Una corsia d’ospedale appositamente dedicata ai pazienti Covid
Una corsia d’ospedale appositamente dedicata ai pazienti Covid

Imola, 26 novembre 2020 - Vuoi andare a trovare un parente in ospedale? Devi fare il tampone. A mali estremi estremi rimedi: l’Ausl alza ulteriormente le difese dopo l’esplosione del focolaio all’interno del sesto piano e dice "stop alle visite", salvo casi specifici. A far scattare la stretta il contagio ’denunciato’ in questi giorni dal sindacato Fials, che si è diffuso a 23 ricoverati e a ieri (dati ufficiali forniti dall’azienda), complessivamente a 21 operatori sanitari di Medicina A e Geriatria. Un reparto ’pulito’ in cui non sono normalmente ospitati pazienti Covid. Proprio l’altro giorno l’Ausl aveva messo in atto una riorganizzazione interna per spostare i degenti positivi dei blindatissimi reparti Covid, e da ieri – sempre l’Azienda – ha messo in atto le regole di ’livello 2’. L’accesso ai reparti non è più consentito (prima era possibile per solo una persona al giorno in orari specifici), le uniche eccezioni in quando si ha a che fare con "pazienti terminali, non autosufficienti e/o con gravi disabilità, disturbi cognitivi o particolari necessità di supporto, pazienti ostetriche", spiega l’Ausl. Da ieri in avanti, se si appartiene alle eccezioni, prima di varcare le soglie del Santa Maria della Scaletta bisognerà aver fatto il tampone rapido. Uno screening periodico con cadenza quindicinale che comunque non esenta il visitatore dall’uso di mascherina e distanziamento.

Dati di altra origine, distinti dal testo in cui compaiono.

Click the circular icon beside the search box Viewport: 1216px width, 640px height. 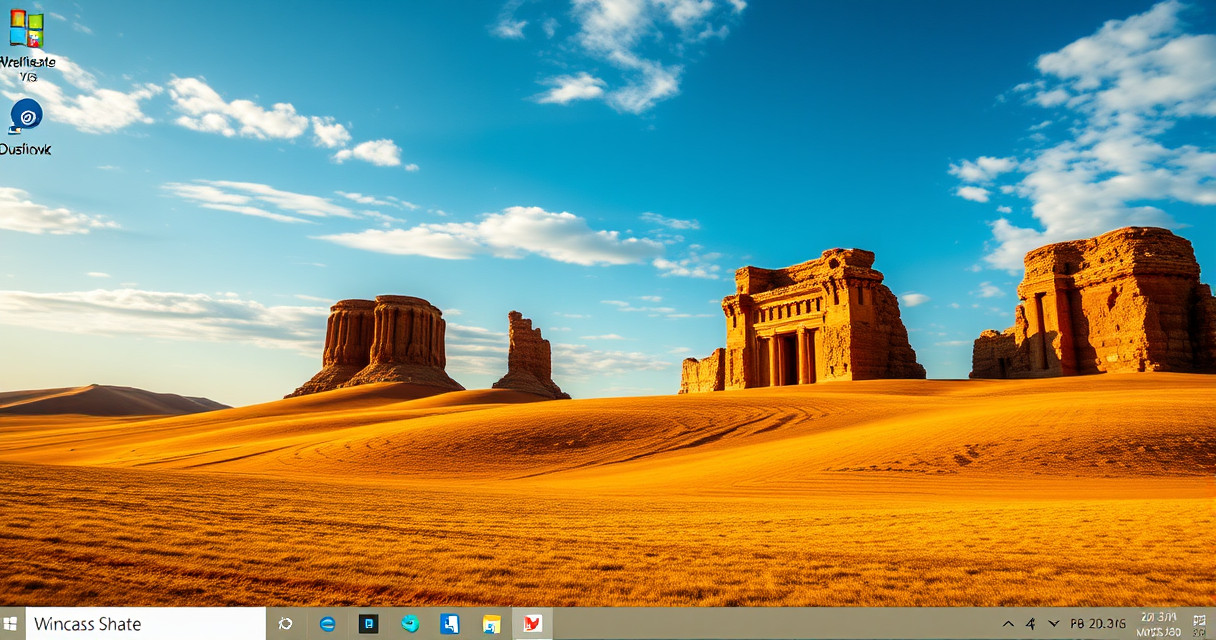pos(285,624)
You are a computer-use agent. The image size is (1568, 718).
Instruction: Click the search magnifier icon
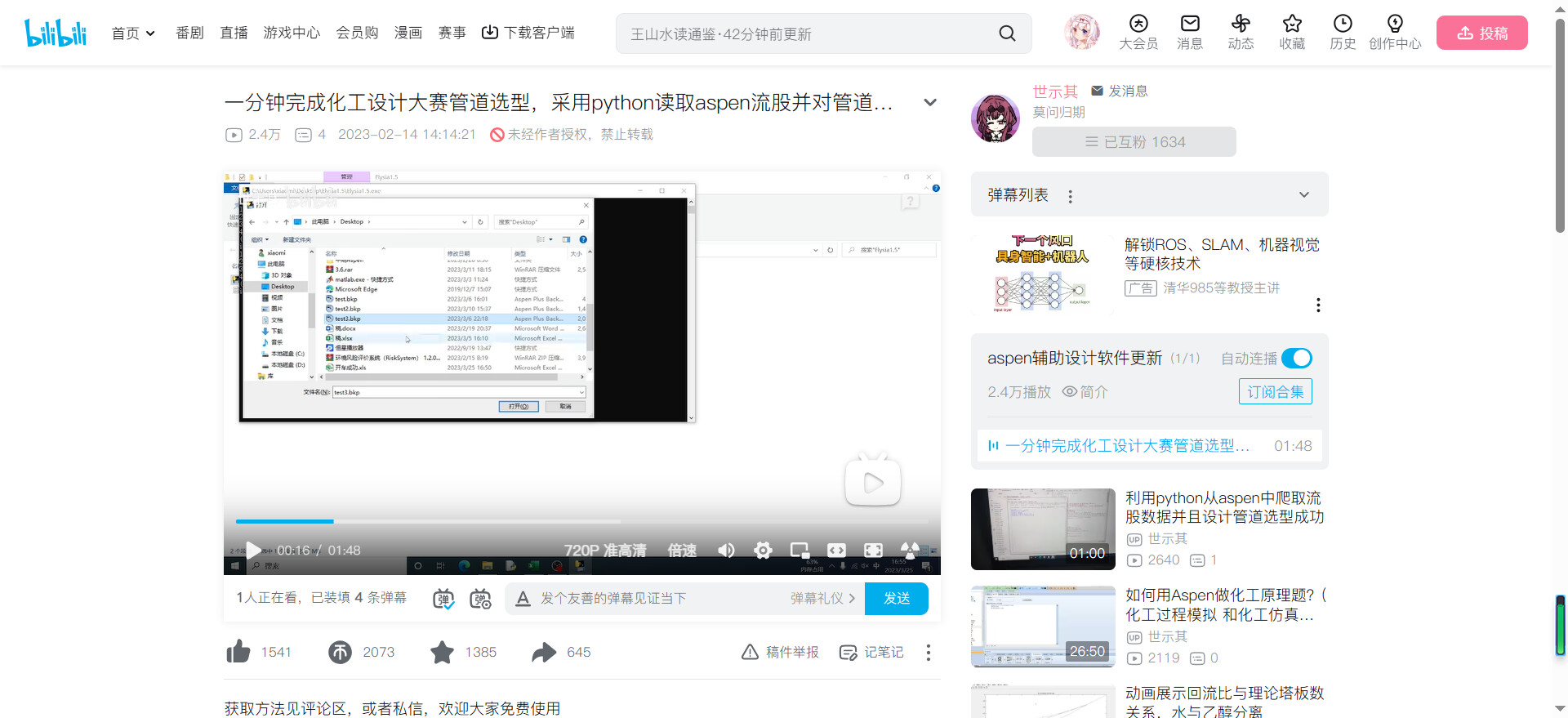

Ma l’attenzione non scende, perché anche in questo caso può essere autorizzato l’accesso dello stesso visitatore per paziente al giorno negli orari definiti (dalle 12 alle 14 per i reparti non critici e dalle 14 alle 15 per Rianimazione, Semintensiva e Unità di Terapia Intensiva Coronarica).
Una scelta diversa quella operata dall’Ausl rispetto a quanto fatto durante la prima emergenza, "per consentire – spiega – in certi casi di dare l’ultimo saluto a un caro". Per i pazienti pediatrici continua ad essere garantita la presenza dell’accompagnatore. Per l’effettuazione del test, il reparto indirizza il visitatore agli ambulatori della Medicina Preventiva (Ospedale Vecchio, il test potrà essere effettuato dal lunedì al venerdì, dalle 16 alle 19) ad eccezione dell’accompagnatore del paziente pediatrico e della persona di riferimento individuata dalla donna in gravidanza, che effettuano il tampone direttamente presso il reparto. In caso di esito del test positivo il visitatore viene invitato a tornare presso il proprio domicilio e a isolarsi e sarà contattato dal Dipartimento di Sanità Pubblica per le procedure del caso positivo.
Anche l’istituto riabilitativo di Montecatone sul fronte delle visite applica un’ulteriore stretta: stop prolungato fino al 3 dicembre. Sono esentati i parenti di pazienti minorenni e i cosiddetti ’caregiver’.

Il bollettino . Tornano ancora una volta a sfondare il muro dei cento i contagi registrati dall’Ausl. Su 961 tamponi refertati ieri, sono stati individuati 107 nuovi casi positivi. Sono 68 asintomatici e 39 sintomatici: 7 persone erano già isolate, 10 casi sono stati individuati attraverso il tracciamento, 2 per test di categoria. Si aggiungono – fortunatamente – 50i guariti. Il bilancio aggiornato segna 2.971 i casi di positività totali da inizio emergenza e 1.553 casi attivi. Tra questi anche il personale del forno pasticceria Ceroni di Ponticelli, che ha deciso di chiudere temporaneamente per la propria sicurezza e quella dei clienti.
I ricoveri . Per quanto riguarda i ricoveri, 5 pazienti positivi sono ricoverati all’OsCo di Castel S. Pietro Terme (piano 4), 73 nei reparti Covid del Santa Maria della Scaletta (III e IV piano), 2 al VI piano in area isolata, 8 in ECU. 6 pazienti sono stati trasferiti negli Ospedali dell’area metropolitana di Bologna. In Terapia Intensiva, a Bologna, sono 6 i pazienti del nostro territorio ricoverati.